Not that I'm aware of, but that's a very interesting idea. If you had one that maps from ui to html with inline styling, you could automate turning image mock-ups into html with inline styling.

It's not clear exactly how you would implement it, though. Maybe by recursively dividing the problem into rectangles, directed by the model? E.g. start with full image, train the model to locate the first element of the html, and output an attention mask for that element and the corresponding html tag and maybe style. Then recursively run the model with the attention mask as an input and with the inverted attention mask as the input (two runs), and have it extract the next element of each.

Not sure if that would work, but it seems like it might.

orev 2 years ago

I think you need to think outside the Web in those one. The web already has many ways to access UI elements, like the DOM, CSS selectors, etc.
This is really more useful for things like desktop GUIs where you have no other option than to OCR then inject mouse clicks.
- wruza 2 years ago
  
  Is there an OCR that reports character coordinates? Couldn’t find a tesseract-ocr option for that, but maybe it’s in a block-detector-something source code?

carom 2 years ago

LayoutLM [1] is the closest that I have seen you what you are asking. It is applied to documents but essentially takes positional and visual information into account for text extraction. For example, extracting a total from the line that reads TOTAL - I think this would be the best place to start.

1. https://arxiv.org/abs/2204.08387

throwaway2016a 2 years ago

I too would like to see this! I'm pretty sure it can be accomplished by using screenshots as training data for an object recognition algorithm. As with a lot of machine learning, gathering and tagging the data would be tricky and overfitting to specific design systems could be a big problem.

But the hierarchy piece I think is a bit tricker.
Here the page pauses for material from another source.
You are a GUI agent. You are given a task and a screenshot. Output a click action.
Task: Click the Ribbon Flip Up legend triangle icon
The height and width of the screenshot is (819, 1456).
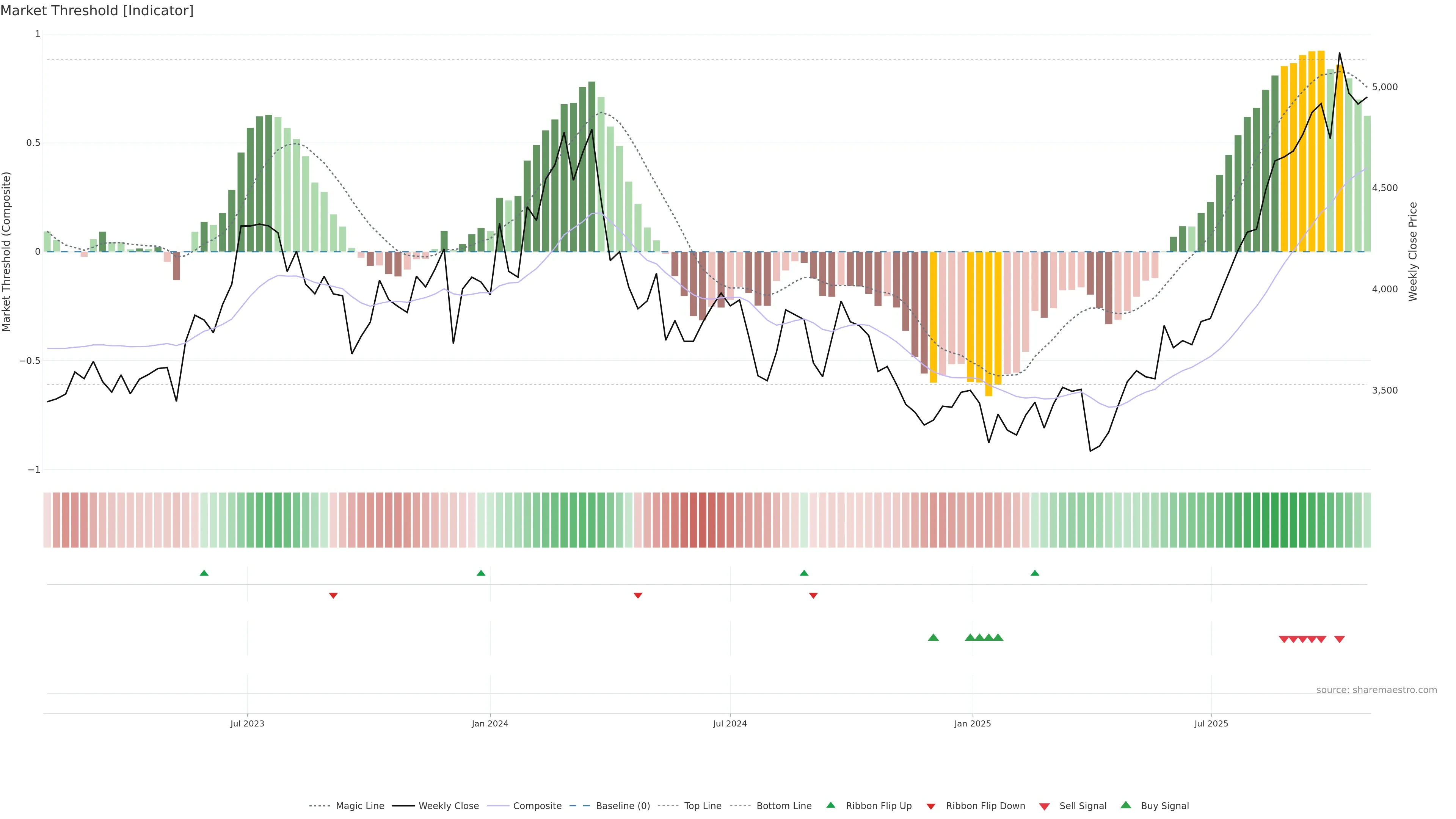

I'm really curious to see what the comments come up with.

felixr 2 years ago

Pix2Struct: Screenshot Parsing as Pretraining for Visual Language Understanding https://arxiv.org/abs/2210.03347

https://github.com/google-research/pix2struct

darepublic 2 years ago

Thanks will take a look at these

lunixbochs 2 years ago

Android voice access blogged about how they use a model to detect and classify buttons:

https://ai.googleblog.com/2021/01/improving-mobile-app-acces...

jetnew 2 years ago

I'm currently working on this! Currently using traditional computer vision methods (e.g. canny edge detection) which already works quite well for most websites or applications, but am working towards curating a dataset for deep learning. I'm keen to chat!

gschoeni 2 years ago

Let me know if you want a good place to host and iterate on the dataset, I'm working on a version control system optimized for deep learning datasets. Free to host public datasets right now, just looking for feedback.
It's called Oxen and is super fast at versioning image data.
https://github.com/Oxen-AI/oxen-release

sharemywin 2 years ago

I'm interest too if any one knows of anything.